Secondo il sindacato, infatti, il rischio è quello di normalizzare progressivamente l’idea che il Servizio sanitario nazionale non sia più sufficiente e debba essere affiancato da strumenti assicurativi legati alla posizione lavorativa. Una soluzione che consentirebbe di aggirare il problema delle liste d’attesa senza intervenire sulle cause che le producono.

Usb solleva inoltre il tema della gestione dei dati sanitari, affidata alle compagnie coinvolte nella copertura: UniSalute, Poste Assicura e Intesa Sanpaolo Protezione.

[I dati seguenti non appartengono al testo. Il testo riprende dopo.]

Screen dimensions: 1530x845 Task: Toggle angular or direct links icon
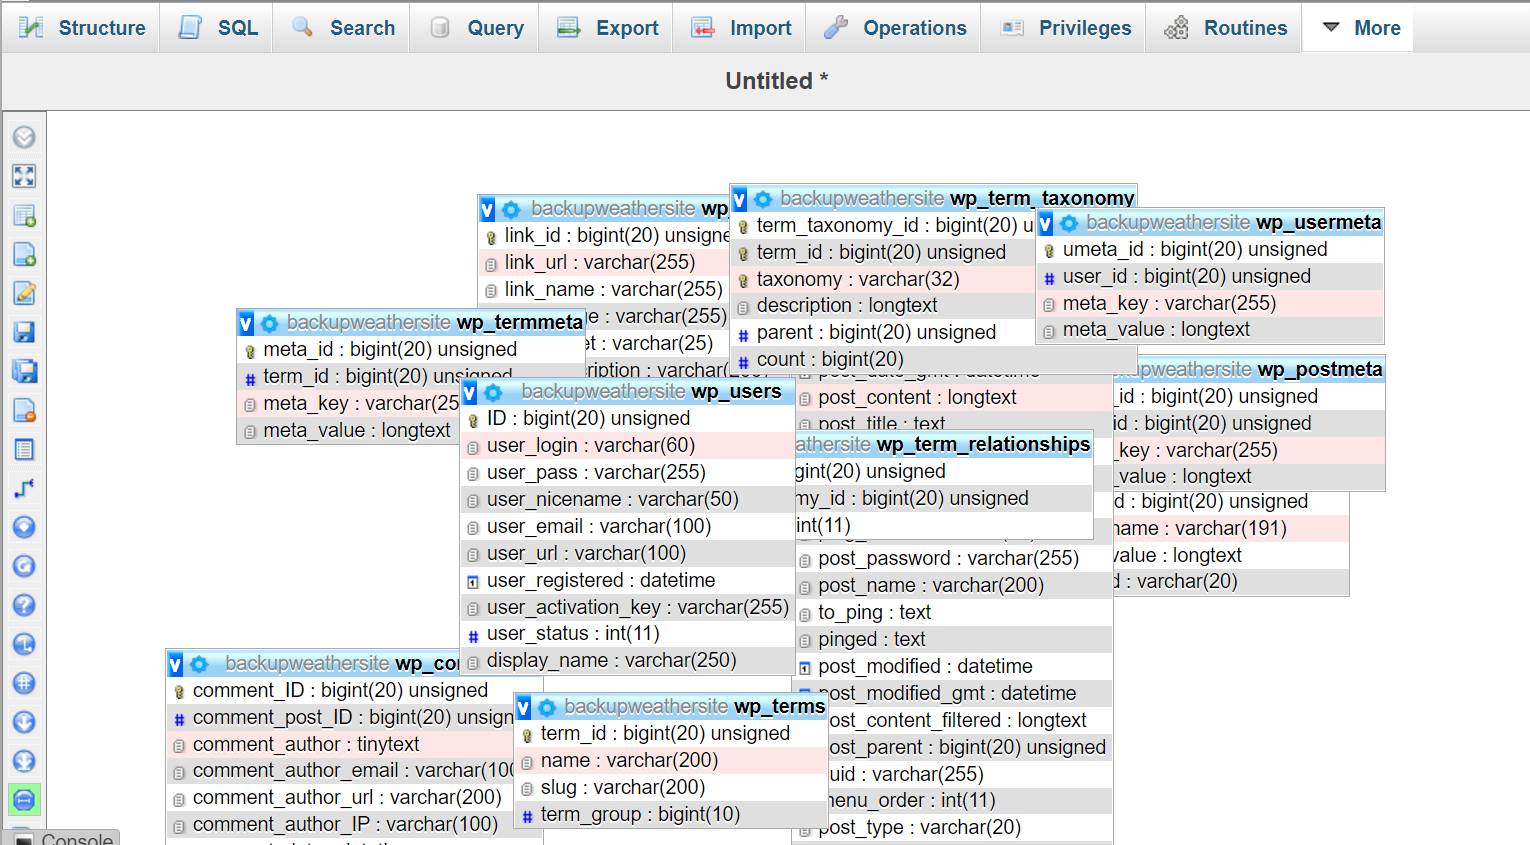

Sul tavolo rimane poi la questione delle priorità per il comparto scuola. Il sindacato ricorda le rivendicazioni aperte sul rinnovo contrattuale, sulla perdita di potere d’acquisto degli stipendi, sulla stabilizzazione dei precari e sulle assunzioni necessarie per ridurre il ricorso strutturale alle supplenze. Una polizza sanitaria, sostiene Usb, può rappresentare un vantaggio concreto per chi ne usufruisce, ma non può sostituire interventi sul salario e sulla stabilità del lavoro.

La misura contestata dal sindacato è operativa da mercoledì 10 settembre. Il Ministero ha messo a disposizione del personale scolastico una polizza sanitaria integrativa gratuita gestita da UniSalute in coassicurazione con Poste Assicura e Intesa Sanpaolo Protezione. La platea indicata supera 1,2 milioni di dipendenti.

Possono aderire docenti, Dsga e personale Ata a tempo indeterminato, i supplenti con contratto annuale fino al 31 agosto o fino al termine delle attività didattiche del 30 giugno, il personale utilizzato nelle scuole statali, i dirigenti scolastici e il personale amministrativo del Ministero. Restano invece esclusi, oltre ai supplenti brevi, il personale delle Province autonome di e Bolzano e della Valle d’Aosta, quello comandato presso altre amministrazioni e chi abbia già compiuto 71 anni al momento della decorrenza della copertura.

L’adesione non avviene automaticamente. Il personale interessato deve accedere all’area riservata del portale del Ministero tramite Spid, Cie o Cns e selezionare il servizio dedicato all’assicurazione sanitaria integrativa. Una volta espressa, l’adesione è irrevocabile e rimane valida fino alla scadenza del contratto per il personale a tempo determinato o fino alla cessazione dal servizio per quello di ruolo.

L’attivazione, inoltre, non è immediata. Dopo la richiesta occorre attendere la trasmissione dei nominativi a UniSalute e il Ministero suggerisce di aspettare almeno venti giorni prima di registrarsi sul portale o sull’app della compagnia assicurativa. Il numero verde dedicato all’assistenza sulle garanzie previste, le prestazioni e i rimborsi sarà attivo dal 30 settembre.

Una misura che può dunque tradursi in un beneficio concreto per una larga parte del personale scolastico, ma che per Usb lascia aperta una questione più ampia: se la risposta alle difficoltà di accesso alle cure debba passare dall’estensione delle assicurazioni integrative oppure dal rafforzamento della sanità pubblica. Per il sindacato la strada deve essere la seconda, insieme a maggiori salari e alla riduzione della precarietà che continua a caratterizzare una parte consistente del lavoro nella scuola.